Feature	HashMap	Array
Access by index	O(n)	O(1)
Access by key	O(1)	O(n)
Space	O(n) extra	O(1) extra
Ordered	No	Yes
Use when	Need fast lookup by key	Need ordered data

When to Use HashMap

✅ Use HashMap When:

›Need fast lookups - Finding elements in O(1)
›Counting frequencies - Track occurrences
›Caching/memoization - Store computed results
›Finding pairs - Two sum, complement problems
›Grouping items - Group anagrams, etc.

❌ Don't Use HashMap When:

›Need ordering - Use sorted containers instead
›Memory constrained - HashMap uses extra space
›Keys are integers in small range - Use array instead
›Need to iterate frequently - Arrays are faster

Key Takeaways

HashMap Essentials:

Definition: Data structure mapping keys to values using hash function

Core Operations:

›Insert: map[key] = value - O(1) average
›Search: value = map[key] - O(1) average
›Delete: del map[key] - O(1) average

How It Works:

›Hash function converts key to index
›Store key-value pair at that index
›Handle collisions with chaining or open addressing

Collision Handling:

›Chaining: Each bucket stores a linked list
›Open Addressing: Find next empty slot

Time Complexity:

›Average: O(1) for all operations
›Worst: O(n) with poor hash function

Common Patterns:

›Frequency counter
›Two sum / finding pairs
›Group by key (anagrams)
›Sliding window with uniqueness

When to Use:

›Fast lookups by key needed
›Counting/grouping elements
›Caching results
›Finding complements/pairs

Remember:

›HashMap trades space for time
›Good hash function is crucial
›Average O(1) only with good hash function
›Load factor affects performance

Interview Tip: Hash maps solve most "find in O(1)" problems!

What's Next?

Now that you understand hash maps:

›HashSet - Set implementation using hash map
›Advanced Hashing - Rolling hash, custom hash functions
›Practice Problems - Master through practice

Practice Problems

Problem 1: Valid Anagram

Check if two strings are anagrams using a hash map.

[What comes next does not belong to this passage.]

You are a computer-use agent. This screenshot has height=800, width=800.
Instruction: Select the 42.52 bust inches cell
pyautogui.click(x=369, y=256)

Problem 2: First Unique Character

Find first non-repeating character in a string.

Problem 3: Subarray Sum Equals K

Find number of subarrays with sum equal to K.

Problem 4: Longest Consecutive Sequence

Find longest sequence of consecutive numbers in unsorted array.

Congratulations! You now understand hash maps and can use them to solve problems efficiently!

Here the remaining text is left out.